Supplemental Figures
Supplemental Figure 1 (related to Fig 2). A. Distribution of endpoint positions at arrival to the target as a function of reward distribution: 3-3 (red), 5-1 (green), 1-5 (blue) for each individual subject, during non-perturbed (baseline) trials. B. Distribution of arrival positions as a function of value distribution: 3-3 (red), 5-1 (green), 1-5 (blue) for each individual subject, during non-perturbed (baseline) trials.
Supplemental Figure 2 (related to Fig 6). Same as FIG 6, for S5.
Supplemental Figure 3 (related to Fig 6). Same as FIG 6, for S11.
Supplemental Figure 4 (related to Fig 6). Same as FIG 6, for S32.

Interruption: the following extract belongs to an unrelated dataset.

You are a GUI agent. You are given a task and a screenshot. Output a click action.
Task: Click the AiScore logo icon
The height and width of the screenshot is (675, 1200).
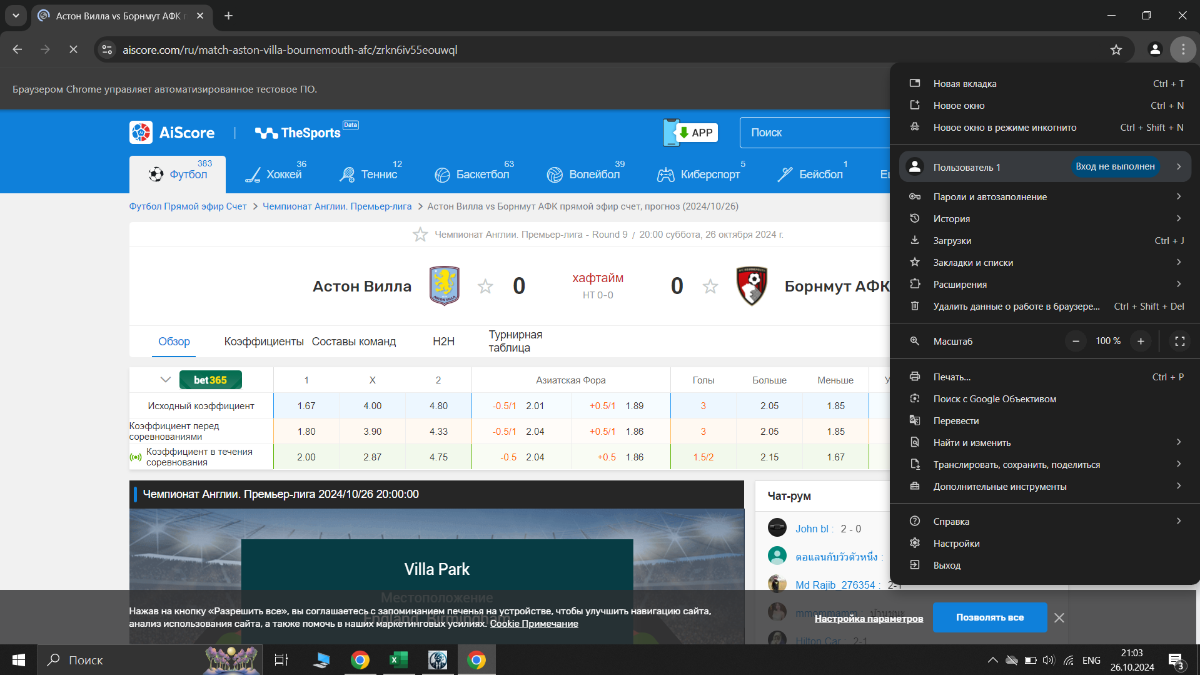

Supplemental Figure 5 (related to Fig 6D). P-Value of the t-test calculated between trajectories in which each subject changed his/her mind and the trajectories in which the subject stuck to his/her original choice after a perturbation. The comparison was performed by first calculating the distance between each trajectory and the straight path defined between origin and the right- or left-bottom vertex of the target. The t-test is calculated at each time step between both distribution of distances, and is calculated for each subject individually. A. P-Values as a function of time for each individual subject. B. Time in ms at which the P-Value for each subject became significant at 0.05 (black bars) and 0.01 (white bars).
Acknowledgements
We wish to thank Ricard Beyloc-Jerez for producing the experimental setup figure. This work was supported by Marie Skłodowska-Curie Grant Scheme IF-65652 to IC, the Spanish Project PID2019-105093GB-I00 (MINECO/FEDER, UE) and CERCA Programme of the Catalan Government to IC, the European Union’s Horizon 2020 Framework Programme for Research and Innovation under the Specific Grant Agreements No. 785907 and No. 945539 (Human Brain Project SGA2 and SGA3) to IC and GP, a grant to GP from the European Research Council (Grant Agreement No. 820213, ThinkAhead), and a Natural Sciences and Engineering Research Council grant RGPIN/05245 to PC.
Footnotes
Contributions: IC, GP and PC conceived the study and the experiment. IC prepared and performed the experiments, data collection and data analyses. IC, GP and PC participated in the advanced analyses and manuscript preparation.